1981年にフジテレビジョンに入社後、編成局映画部に配属され「ゴールデン洋画劇場」を担当することになった河井真也さん。そこから河井さんの映画人生が始まった。『南極物語』での製作デスクを皮切りに、『私をスキーに連れてって』『Love Letter』『スワロウテイル』『リング』『らせん』『愛のむきだし』など多くの作品にプロデューサーとして携わり、劇場「シネスイッチ」を立ち上げ、『ニュー・シネマ・パラダイス』という大ヒット作品も誕生させた。テレビ局社員として映画と格闘し、数々の〝夢〟と〝奇跡〟の瞬間も体験した河井さん。この、連載は映画と人生を共にしたテレビ局社員の汗と涙、愛と夢が詰まった感動の一大青春巨編である。


 
 これまで演劇人と何本か映画を創ってきた。

 俳優の仕事のメイン土俵は、演劇か映画かテレビドラマか……大別すると3つだろうか。

 ぼくはテレビ局にいて主に映画製作をやってきたので、テレビディレクターと映画の関係は間近で見てきた。ただ、元フジテレビのディレクターだった五社英雄さんのように、映画界に身をおいてからは『鬼龍院花子の生涯』(1982)など堂々とした「映画監督」になった方もいる。

 テレビドラマの映画化においては、キャスト、スタッフも共通のことが多くなり、ドラマでは出来なかった大きな仕掛けを制作費を費やして作ることが多くなった。キャラクター設定、ストーリーも大きく変えてしまうとドラマの映画化ではなく「オリジナル」ものに近くなってしまう。

 一方、演劇の映画化はあまり多くはない。それでも、つかこうへい戯曲の映画化『蒲田行進曲』(深作欣二監督/1982)のように傑作も幾つか誕生した。
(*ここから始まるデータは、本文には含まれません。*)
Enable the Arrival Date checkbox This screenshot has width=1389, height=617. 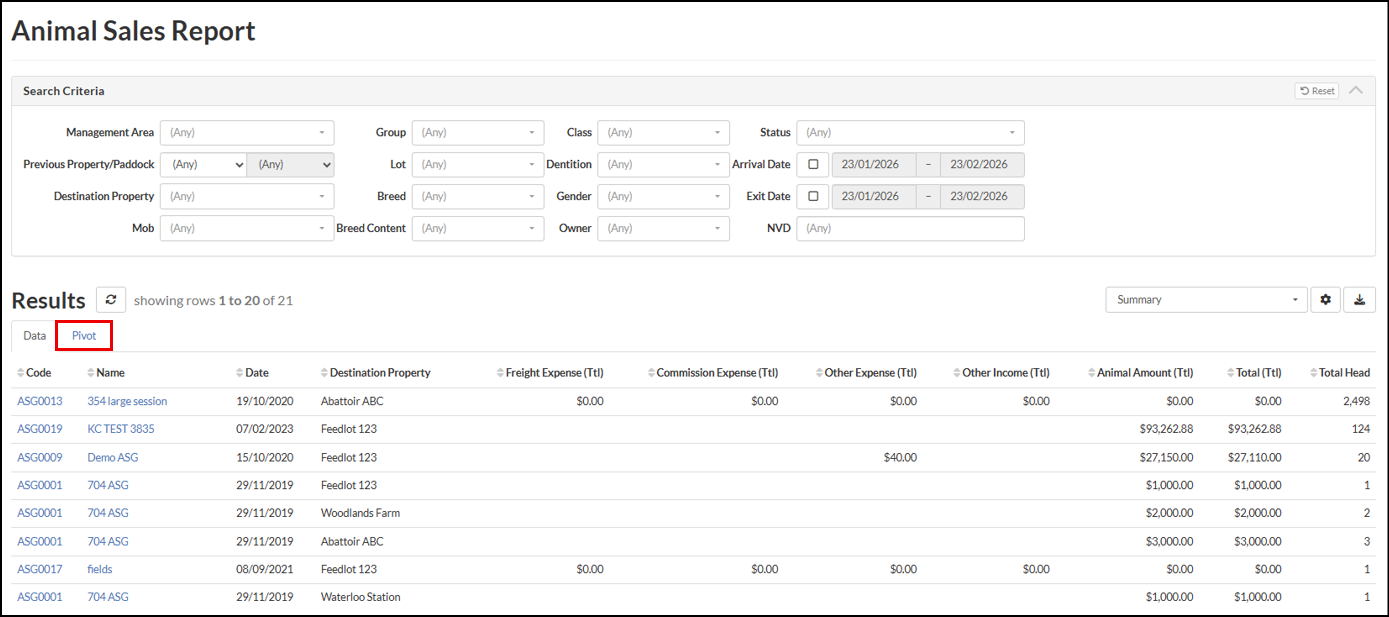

 その当時、野田秀樹主宰の<夢の遊眠社>が大人気で、その中でも『走れメルス』を映画化しようとしたことがあった。舞台は、野田さんがまだ東大在学中に初演(1976)されたものだが、ぼくが観たのは第30回公演『走れメルス~少女の唇からはダイナマイト!』(1986/本多劇場)だろうか。スピード感、劇的な展開、言葉遊びとの見事なハーモニーの中で、この凝縮された異次元体験を映画で出来れば……と思ったものだ。岡田裕介プロデューサー(1988年からは東映)が熱心に野田秀樹監督映画を! と動かれていて『走れメルス』は印刷台本まで作った。映画『蒲田行進曲』は「蒲田」という松竹の撮影所聖地の名前がついているが、内容は東映の「大部屋」の俳優たちの話。監督も東映の『仁義なき戦い』などの名匠・深作欣二とあって東映色が強いが配給は松竹で、角川&松竹映画だった。

『走れメルス』の野田さんが書いたシナリオはとても面白かったが、長かった。5時間くらいのボリュームだっただろうか。演劇は映像と違い「端折る」シーンも多い。その「間」を観客に考えさせることもある。映画のように場面設定が100回(シーン)以上変わることもなかなか出来ない。シナリオは想像以上の場面展開が映像として表現されていたように思う。

 野田秀樹さんと、岡田裕介さんと一緒に最後に会った時、野田さんから「短くするならあまり映画にするのは……」(表現の規制などもあったかと)というようなことで、そこでリセットした記憶がある。『走れメルス』はその後、野田さんの「野田地図/NODA・MAP」でも再演されていてやはり傑作である。今、思い起こすと、正直なところ、あのダイナミックな舞台をどのように「映画」で表現出来るかの具体はぼくには見えていなかったように思う。


▲『走れメルス』は、1976年に劇団夢の遊眠社の第2回公演として初演された。筆者は1986年に東京・本多劇場で上演された劇団の第30回公演『走れメルス 少女の唇からはダイナマイト!』を観劇。物語は、少女・芙蓉が愛用する「鏡台」を中心に、鏡の面の「こちら岸」と「向こう岸」の両側を目まぐるしく往復することで展開していく。86年の公演から18年ぶりとなる2004年にもNODA・MAP第10回公演としてシアターコクーンで再演された。画像は2004年の上演ブログラムで、深津絵里、中村勘太郎(現・六代目中村勘九郎)、小西真奈美、河原雅彦、古田新太、小松和重、浅野和之、峯村リエ、池谷のぶえら、ぞくぞくするような顔ぶれのキャスティングだった。